Wie es kommt, dass die Zahl der schweren und gefährlichen Körperverletzungen in Steinheim so eklatant um 375  Prozent nach oben geschnellt ist, lässt sich indes nicht pauschal erklären. „Wir können zwar zu nahezu jedem aktenkundigen Fall sagen, wo die Hintergründe liegen“, sagt Oertel auf Nachfrage. „Aber ob da insgesamt mehr dahintersteckt, es also gesellschaftlich eine bestimmte Entwicklung gibt, die zu dieser Zunahme geführt hat, wissen wir als Polizisten nicht. Mit solchen Fragen beschäftigen sich Kriminologen“, konstatiert der Chef des Steinheimer Polizeipostens.

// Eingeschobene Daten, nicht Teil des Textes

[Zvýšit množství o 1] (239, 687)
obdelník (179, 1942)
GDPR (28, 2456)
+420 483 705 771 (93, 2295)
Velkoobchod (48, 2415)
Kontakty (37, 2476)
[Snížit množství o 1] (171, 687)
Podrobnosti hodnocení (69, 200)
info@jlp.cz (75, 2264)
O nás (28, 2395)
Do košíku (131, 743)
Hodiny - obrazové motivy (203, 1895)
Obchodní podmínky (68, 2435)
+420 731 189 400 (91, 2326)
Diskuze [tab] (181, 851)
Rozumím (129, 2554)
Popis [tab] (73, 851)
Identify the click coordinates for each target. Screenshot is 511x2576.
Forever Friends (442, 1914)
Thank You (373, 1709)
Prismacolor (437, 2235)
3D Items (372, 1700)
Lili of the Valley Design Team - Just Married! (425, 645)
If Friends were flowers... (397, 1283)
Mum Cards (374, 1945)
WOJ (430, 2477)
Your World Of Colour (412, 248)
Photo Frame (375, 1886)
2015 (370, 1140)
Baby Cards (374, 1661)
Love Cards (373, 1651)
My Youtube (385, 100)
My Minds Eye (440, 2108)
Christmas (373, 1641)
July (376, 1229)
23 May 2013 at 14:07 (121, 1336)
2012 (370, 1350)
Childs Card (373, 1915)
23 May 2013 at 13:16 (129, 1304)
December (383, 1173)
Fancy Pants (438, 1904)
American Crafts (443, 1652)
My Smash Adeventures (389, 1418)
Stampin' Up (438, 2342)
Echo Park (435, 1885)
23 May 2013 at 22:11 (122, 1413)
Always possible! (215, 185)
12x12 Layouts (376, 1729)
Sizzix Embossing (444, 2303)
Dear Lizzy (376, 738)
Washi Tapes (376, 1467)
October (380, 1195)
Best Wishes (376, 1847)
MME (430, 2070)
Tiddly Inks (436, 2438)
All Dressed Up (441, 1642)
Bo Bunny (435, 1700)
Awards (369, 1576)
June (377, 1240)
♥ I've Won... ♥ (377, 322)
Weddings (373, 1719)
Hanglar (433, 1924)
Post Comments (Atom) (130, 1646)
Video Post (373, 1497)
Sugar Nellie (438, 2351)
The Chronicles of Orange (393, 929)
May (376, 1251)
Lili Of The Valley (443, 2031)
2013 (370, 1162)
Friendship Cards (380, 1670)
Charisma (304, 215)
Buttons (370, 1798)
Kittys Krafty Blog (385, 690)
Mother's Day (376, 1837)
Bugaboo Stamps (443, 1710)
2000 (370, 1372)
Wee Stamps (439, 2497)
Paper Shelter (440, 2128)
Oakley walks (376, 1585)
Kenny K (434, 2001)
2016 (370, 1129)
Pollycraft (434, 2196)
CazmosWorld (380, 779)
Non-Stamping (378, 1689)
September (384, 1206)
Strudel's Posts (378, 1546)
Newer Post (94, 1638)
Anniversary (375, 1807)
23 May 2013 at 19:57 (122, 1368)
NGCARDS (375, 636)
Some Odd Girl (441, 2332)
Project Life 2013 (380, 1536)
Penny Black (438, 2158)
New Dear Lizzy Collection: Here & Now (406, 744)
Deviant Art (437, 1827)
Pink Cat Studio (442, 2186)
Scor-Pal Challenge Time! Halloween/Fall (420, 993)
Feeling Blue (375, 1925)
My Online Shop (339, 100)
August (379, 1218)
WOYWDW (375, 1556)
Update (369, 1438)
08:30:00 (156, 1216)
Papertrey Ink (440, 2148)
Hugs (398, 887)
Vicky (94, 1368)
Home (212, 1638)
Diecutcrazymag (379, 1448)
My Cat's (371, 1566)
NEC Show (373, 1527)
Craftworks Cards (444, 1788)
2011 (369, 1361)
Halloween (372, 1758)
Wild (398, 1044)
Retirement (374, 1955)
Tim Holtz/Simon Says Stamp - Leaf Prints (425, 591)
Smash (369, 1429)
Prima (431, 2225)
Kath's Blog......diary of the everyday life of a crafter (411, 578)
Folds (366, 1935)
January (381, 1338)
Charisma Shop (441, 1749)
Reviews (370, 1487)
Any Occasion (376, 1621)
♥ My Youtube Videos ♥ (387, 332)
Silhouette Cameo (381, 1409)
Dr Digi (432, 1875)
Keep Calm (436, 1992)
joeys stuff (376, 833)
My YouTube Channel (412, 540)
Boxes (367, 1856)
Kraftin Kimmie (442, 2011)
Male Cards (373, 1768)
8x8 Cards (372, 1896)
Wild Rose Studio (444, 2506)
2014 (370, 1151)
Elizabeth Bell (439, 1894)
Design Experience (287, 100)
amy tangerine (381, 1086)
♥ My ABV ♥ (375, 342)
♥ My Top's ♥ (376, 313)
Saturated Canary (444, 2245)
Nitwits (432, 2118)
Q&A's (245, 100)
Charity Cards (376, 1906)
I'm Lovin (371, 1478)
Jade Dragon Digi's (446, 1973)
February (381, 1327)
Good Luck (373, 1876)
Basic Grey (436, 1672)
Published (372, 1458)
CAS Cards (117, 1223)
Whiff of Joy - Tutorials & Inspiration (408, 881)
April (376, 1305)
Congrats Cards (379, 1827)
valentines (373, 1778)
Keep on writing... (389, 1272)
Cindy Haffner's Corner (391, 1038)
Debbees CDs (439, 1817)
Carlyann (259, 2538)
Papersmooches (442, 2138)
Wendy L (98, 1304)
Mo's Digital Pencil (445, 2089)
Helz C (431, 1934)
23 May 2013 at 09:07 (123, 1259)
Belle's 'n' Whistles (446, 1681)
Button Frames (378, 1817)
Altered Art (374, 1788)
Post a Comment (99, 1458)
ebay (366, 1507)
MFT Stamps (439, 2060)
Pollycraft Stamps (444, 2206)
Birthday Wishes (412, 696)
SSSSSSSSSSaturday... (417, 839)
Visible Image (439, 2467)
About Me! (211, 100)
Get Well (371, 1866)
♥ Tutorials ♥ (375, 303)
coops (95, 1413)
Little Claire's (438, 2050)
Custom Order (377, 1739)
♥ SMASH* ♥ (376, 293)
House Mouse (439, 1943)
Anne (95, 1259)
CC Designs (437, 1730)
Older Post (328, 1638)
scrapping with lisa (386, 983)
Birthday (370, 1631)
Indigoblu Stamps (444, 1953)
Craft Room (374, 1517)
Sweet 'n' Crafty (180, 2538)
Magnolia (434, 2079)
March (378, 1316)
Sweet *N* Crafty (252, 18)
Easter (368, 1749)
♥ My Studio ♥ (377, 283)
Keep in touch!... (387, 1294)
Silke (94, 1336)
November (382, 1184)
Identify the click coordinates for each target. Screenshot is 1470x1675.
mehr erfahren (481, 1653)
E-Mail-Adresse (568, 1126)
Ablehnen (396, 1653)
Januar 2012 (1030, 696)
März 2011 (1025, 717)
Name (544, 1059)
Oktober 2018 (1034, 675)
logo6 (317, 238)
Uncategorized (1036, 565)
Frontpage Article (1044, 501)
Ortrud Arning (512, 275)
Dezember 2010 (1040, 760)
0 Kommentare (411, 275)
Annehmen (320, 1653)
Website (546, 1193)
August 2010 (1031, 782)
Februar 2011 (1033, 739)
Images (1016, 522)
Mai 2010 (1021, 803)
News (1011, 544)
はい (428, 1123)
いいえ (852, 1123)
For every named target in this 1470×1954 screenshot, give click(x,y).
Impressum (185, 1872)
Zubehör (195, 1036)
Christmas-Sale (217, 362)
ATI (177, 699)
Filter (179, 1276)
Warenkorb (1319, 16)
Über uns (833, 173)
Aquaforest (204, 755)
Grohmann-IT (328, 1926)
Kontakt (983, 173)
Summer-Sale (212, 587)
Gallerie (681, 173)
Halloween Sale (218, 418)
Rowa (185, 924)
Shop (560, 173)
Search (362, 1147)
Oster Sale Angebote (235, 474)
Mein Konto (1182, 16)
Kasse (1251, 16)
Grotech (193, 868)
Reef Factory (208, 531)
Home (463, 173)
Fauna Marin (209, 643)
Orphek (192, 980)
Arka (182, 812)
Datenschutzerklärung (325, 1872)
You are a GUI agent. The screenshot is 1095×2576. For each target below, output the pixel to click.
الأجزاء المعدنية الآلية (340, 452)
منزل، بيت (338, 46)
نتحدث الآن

Fakt sei aber, dass man auch hier statistische Feinheiten beachten müsse. Bei den meisten der in dieser Rubrik gelisteten Vergehen handele es sich um gefährliche Körperverletzungen.

Darunter firmierten unter anderem Fälle, bei denen jemand aus einer Gruppe von mindestens zwei Personen heraus angegriffen wurde, und Vorkommnisse, bei denen der Täter mit einem Gegenstand wie einem Stock hantiert hat. Bedeutet im Umkehrschluss: Schwere Körperverletzungen, bei denen das Opfer von einem Angreifer so heftig angegangen wurde, dass er oder sie etwa das Sehvermögen auf einem Auge oder ein Gliedmaß verliert, sind in Steinheim kaum zu verzeichnen. Außerdem gingen rund ein Drittel der Fälle auf das Konto von Mehrfachtätern. Überdies müsse man sehen, dass der Fünfjahresdurchschnitt in Steinheim bei den schweren und gefährlichen Körperverletzungen bei neun liege und der niedrige Vergleichswert von 2019 mit vier Delikten eher ein Ausreißer nach unten sei.

Opfer und Täter kennen sich meistens

In der Sitzung des Gemeinderats beteuerte er zudem auf Nachfrage von Jürgen Thalemann von der SPD, dass man sich als Passant in Steinheim keine gesteigerten Sorgen um sein Wohlbefinden machen müsse. „In der Regel besteht zwischen Täter und Opfer eine persönliche Beziehung“, sagte der Kommissar. Die Taten spielten sich meist innerhalb von bestimmten Gruppierungen ab – oder Opfer und Angreifer kennen sich. Das erkläre auch die hohe Aufklärungsquote bei den gefährlichen und schweren Körperverletzungen, die bei fast 90 Prozent liege, erklärt er auf Nachfrage. Derjenige, der angegriffen wurde, könne den Namen des mutmaßlichen Täters meist nennen. „Der normale Bürger kommt in der Regel nie zur Polizei und sagt, ich bin auf der Straße angegriffen worden“, so Hannes Oertel.